Zalim: Henüz görmediği ve görüp görmeyeceği meçhul olduğu halde şimdiden çoluk-çocuk, torun-tombalak deyip istikballerini düşünerek neredeyse kendilerini helak edercesine iş, siyaset, spor ve kültürel faaliyetlerinin sürükleyiciliğine kaptıranlardan, Allah’ı unutup tevhid akidesinden de habersiz bir şekilde hayatlarına devam edenlerdir.

Zalim: Omuzları, rütbelerini gösteren apolet tarlası gibi kalabalık ve göğüsleri de envaı nişanlarla donanmış püsküllü üniformalar içerisinde şecaat arz ettikleri halde, hakikatte ödleklerin en önde gidenleri olan tağutlardır.

Zalim: Bulundukları görevi ve ellerindeki yetkiyi başta muvahhidler olmak üzere mazlumların aleyhinde mahrumiyet, eziyet ve baskı aracına dönüştürerek kullanan Tağut’un kullarıdır.

Zalim: Yüce Allah’ın bizler için önder ve örnek kıldığı Rasûlullah’ın sallallahu aleyhi ve sellem sünnet-i seniyyesini terk edip bidatleri ihya edenlerdir.

Zalim: İradelerini, Allah’a isyan ettirecek şeylerden korumayanlardır.

Zalim: Meşru Emir’e itaat etmeyip karşı gelen ve böylece İslam cemaatinin hürmetini çiğnemeye cüret edip nefislerine zulmedenlerdir.

Her kim Tevhid akidesine aykırı inançlara yönelmek suretiyle Allah subhanehu ve teâlâ hakkında yalan uydurur ve böylelikle zalimlerden olursa başına toprak saçılsın!

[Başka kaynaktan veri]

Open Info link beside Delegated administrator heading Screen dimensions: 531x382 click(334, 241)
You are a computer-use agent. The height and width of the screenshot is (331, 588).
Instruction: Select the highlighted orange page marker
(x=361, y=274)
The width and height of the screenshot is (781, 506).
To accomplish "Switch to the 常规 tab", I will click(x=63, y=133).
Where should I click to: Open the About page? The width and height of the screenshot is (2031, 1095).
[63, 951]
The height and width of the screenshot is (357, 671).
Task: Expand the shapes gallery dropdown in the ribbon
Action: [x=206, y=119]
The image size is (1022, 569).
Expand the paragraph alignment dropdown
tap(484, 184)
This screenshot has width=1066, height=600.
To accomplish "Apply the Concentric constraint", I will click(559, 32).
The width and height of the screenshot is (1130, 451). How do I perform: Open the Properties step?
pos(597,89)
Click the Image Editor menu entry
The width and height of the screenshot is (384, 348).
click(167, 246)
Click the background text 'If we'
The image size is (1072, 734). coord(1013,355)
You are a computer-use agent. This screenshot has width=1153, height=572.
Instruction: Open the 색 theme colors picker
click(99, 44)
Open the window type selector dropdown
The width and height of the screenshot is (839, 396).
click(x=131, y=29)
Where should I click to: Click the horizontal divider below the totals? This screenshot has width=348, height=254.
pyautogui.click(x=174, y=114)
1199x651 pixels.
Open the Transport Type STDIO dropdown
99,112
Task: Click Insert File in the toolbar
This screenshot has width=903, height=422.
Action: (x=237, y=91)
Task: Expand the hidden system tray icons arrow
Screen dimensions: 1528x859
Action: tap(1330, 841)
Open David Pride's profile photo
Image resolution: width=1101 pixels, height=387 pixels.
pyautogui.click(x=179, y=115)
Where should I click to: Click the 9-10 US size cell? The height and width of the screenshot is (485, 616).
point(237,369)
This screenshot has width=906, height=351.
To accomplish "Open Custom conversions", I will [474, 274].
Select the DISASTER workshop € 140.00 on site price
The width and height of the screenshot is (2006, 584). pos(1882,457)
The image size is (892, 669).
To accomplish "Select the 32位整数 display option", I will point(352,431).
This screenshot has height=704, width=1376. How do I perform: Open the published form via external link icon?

Kendisiyle tevhid arasına aşamayacağı engeller girmeden ve sıratta sûrun arkasından çağrılmadan önce hakka dönüp nefsine zulmetmekten kaçınsın.

Çünkü “Zalimler için hiç yardımcı yoktur.” (2/Bakara, 270)

Hamdımız ve minnetimiz ancak ve yalnız Allah’adır. Allah’ın salat ve selamı Efendimiz ve dostumuz Muhammed’in sallallahu aleyhi ve sellem, temiz ehli beytinin ve saygıdeğer ashabının üzerine olsun.